We had a great conversation about hardware design and manufacturing, serial entrepreneurship and work/life balance. 

I hope you enjoy this episode of Hacker Practice with Chris Michaud

Notes

[01:30] Justus and Chris met when they came together to work on an IoT project for a somewhat obscure sport.

[04:30] What is industrial design?

[06:15] Why Chris focuses on the ideas behind design rather than influential design figures.

[07:30] How Chris designed his fiancee’s engagement ring.

  • Research first: materials then user
  • Sketching

[09:15] Is design easier for one person or for a group?

[11:00] How did Chris develop the skill of sketching products

  • Education helped

[12:30] Chris’s first big product and how he went about designing it

[14:00] Good barbells vs GREAT barbells

[16:40] Why kettlebells might be an easier place to start designing for fitness equipment than a barbell

[17:45] Where is materials research important?

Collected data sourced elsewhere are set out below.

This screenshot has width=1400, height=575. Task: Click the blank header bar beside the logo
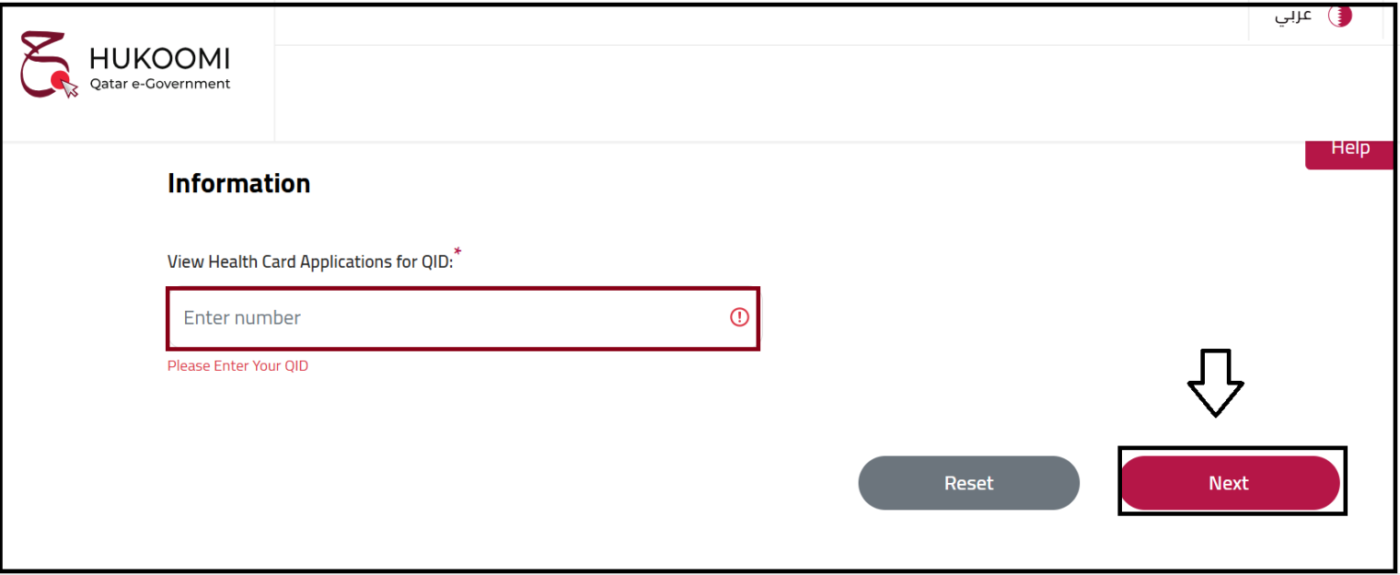click(834, 93)
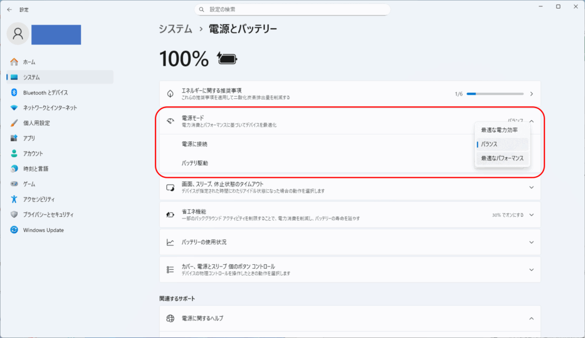
Task: Click the back arrow in title bar
Action: (x=9, y=10)
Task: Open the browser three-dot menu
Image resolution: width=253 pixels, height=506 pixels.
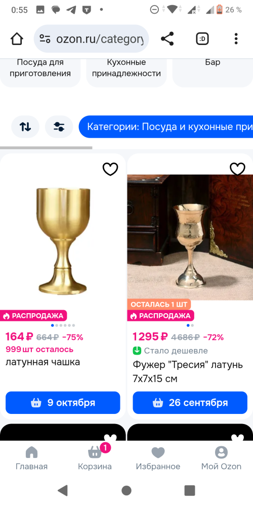Action: pos(236,39)
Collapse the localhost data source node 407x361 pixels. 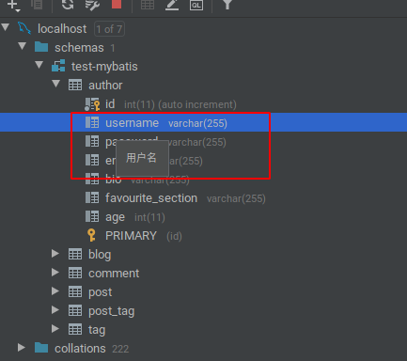[x=6, y=27]
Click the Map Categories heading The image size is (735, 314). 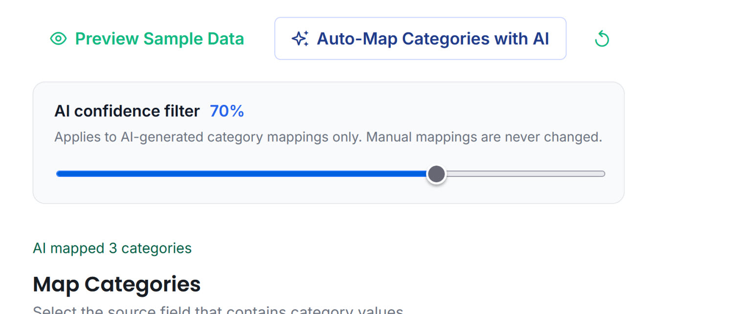pyautogui.click(x=116, y=284)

[18:45] Discussion on steel quality and impacting variables

  • Tensile strength
  • Yield strength
    • The weight at which steel will permanently
  • Percent elongation

[23:12] Why it’s important to think about manufacturing and assembly concerns during the design phase of a product

  • Design for Manufacturing
  • Design for Assembly

[27:30] Domestic vs international manufacturing

  • It depends on the thing you’re manufacturing
  • Chris likes to design where he manufactures

[31:10] Chris goes to a wedding in China

[33:00] Different regions in China do different kinds of manufacturing

[35:00] How does Chris vet new manufacturing relationships

  • Start with ten vendors
  • Rate each vendor on various aspects (price, social responsibility, etc)

[36:00] How Chris got a local Chinese government to shut down a chrome plating facility for unsafe labor practices

[38:45] Chris is a partner in four businesses

[46:00] How does Chris get big clients

  • Know your stuff
  • Always be meeting people.
  • “Word of mouth should be good enough, if you’re good enough.”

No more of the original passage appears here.